Galleria de l'Accademia / Modèle en plâtre d'un cheval du quadrige de Saint-Marc
Je me souviens l'hiver dernier, traversant les salles du rez de l'Accademia, je m'étais arrêtée un long moment devant ce modèle en plâtre, une copie réalisée en 1817 à partir d'un des chevaux qui surplombent l'entrée principale de la Basilique de Saint-Marc.
Si l'on expose dans les Gallerie un moulage en plâtre, ce sont également des copies que les visiteurs de la place ont communément sous les yeux. En effet, depuis 1982, les originaux ont été mis à l'abri de la pollution et des intempéries au Musée de Saint-Marc, aménagé au premier étage de la basilique. Ces chevaux ont eu une histoire tourmentée et les chercheurs se sont longuement interrogés à propos de leur origine.
vue depuis la terrasse
Après moult recherches, il est apparu que la réalisation de ces sculptures majestueuses remonte à l'époque romaine, entre le IIe et le IIIe siècle apr. J.-C. Il est très probable qu'ils proviennent de l'île de Chios et qu'on les ait destinés à orner le grand hippodrome de Constantinople sous le règne de Theodose II.
C'est au cours de la quatrième croisade, après la défaite des Byzantins, que ces chevaux furent amenés en tant que butin de guerre à Venise où on les plaça dès 1254 sur la terrasse qui surmonte le portail curviligne de la basilique.
Ils y restèrent jusqu'à ce que Napoléon, lors de son occupation de la Vénétie en 1797, les trouve à son goût et décide de faire main-basse sur ces merveilles. Il les fit expédier à Paris, les destinant à parachever son Arc de Triomphe du Carrousel. Mais le Traité de Vienne mis fin au pillage et le quadrige retrouva son emplacement vénitien en décembre 1815.
Au cours du XXe siècle, durant les deux guerres mondiales, on les retira une nouvelle fois pour les préserver de possibles dommages.
Il est difficile de percevoir les subtilités artistiques et le réalisme stupéfiant de ces œuvres classiques quand on les voit depuis la place, en contre-plongée, au milieu des milliers de détails ornant la façade. C'est pourquoi cette imitation, dans sa pâle version muséale, m'a fascinée. Je restai longuement absorbée dans un dialogue silencieux tant cet animal semblait avoir de choses à exprimer.
Le sculpteur anonyme avait non seulement su rendre les muscles et les tendons, les oreilles dressées, les veines saillant sur le museau, le frémissement des naseaux, la bouche semi-ouverte comme s'il était sur le point de parler.
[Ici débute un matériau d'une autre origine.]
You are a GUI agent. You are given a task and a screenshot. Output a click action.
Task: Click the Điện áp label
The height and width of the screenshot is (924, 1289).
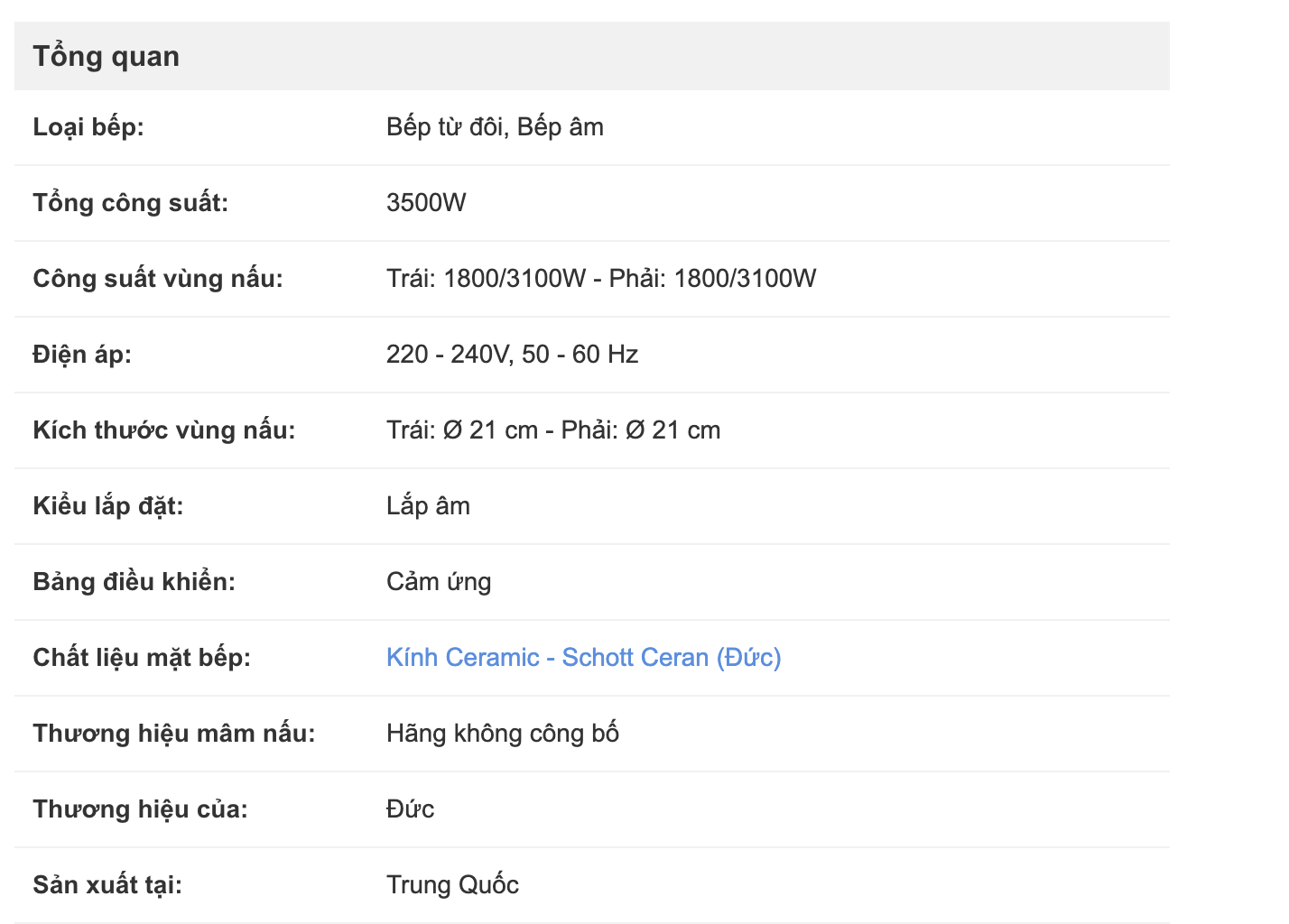82,355
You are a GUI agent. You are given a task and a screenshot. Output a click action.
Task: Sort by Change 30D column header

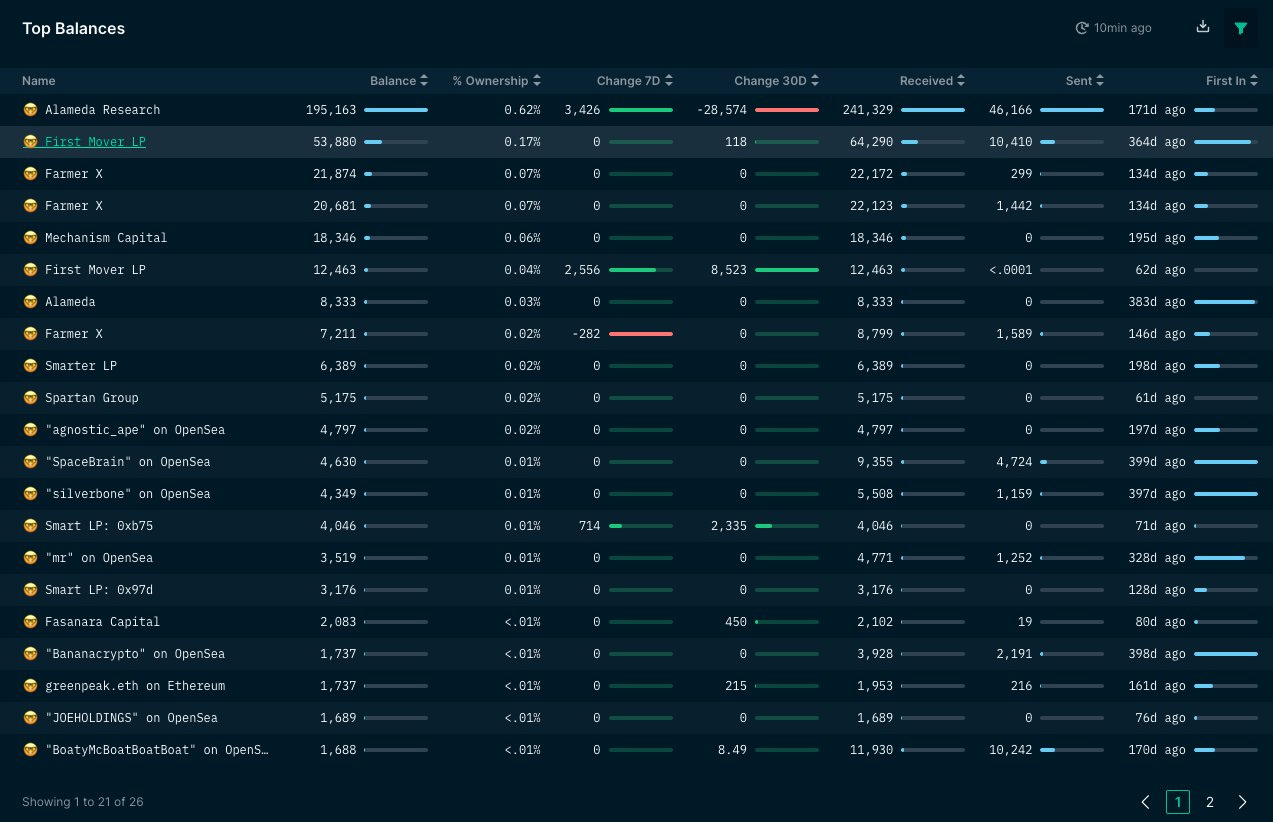(x=777, y=80)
Il avait aussi et surtout donné à son regard une profondeur peu commune. A quoi pensait donc ce fier animal ? Qu'était-il censé contempler ? Il serait difficile de croire la bête intéressée par des questions de fourrage ou d'étriers. C'est une statue triomphale et altière. Mais par-delà sa fonction première, le cheval semble avoir des pensées profondes, chargées d'humanité, des réflexions sur la vie, son sens et sa durée. Il apparaît sur le point de s'exprimer, avec dans ses yeux une forte compassion, mêlée à une certaine gravité non dénuée de tristesse. On peut ainsi passer des heures devant l'art statuaire.
En sortant, il ne me restait plus qu'à traverser le pont en bois de l'Accademia et diriger mes pas vers la Piazza pour y poursuivre l'échange avec le bel animal et ses congénères, méditant sur leur créateur, leurs vicissitudes et tous leurs mystères.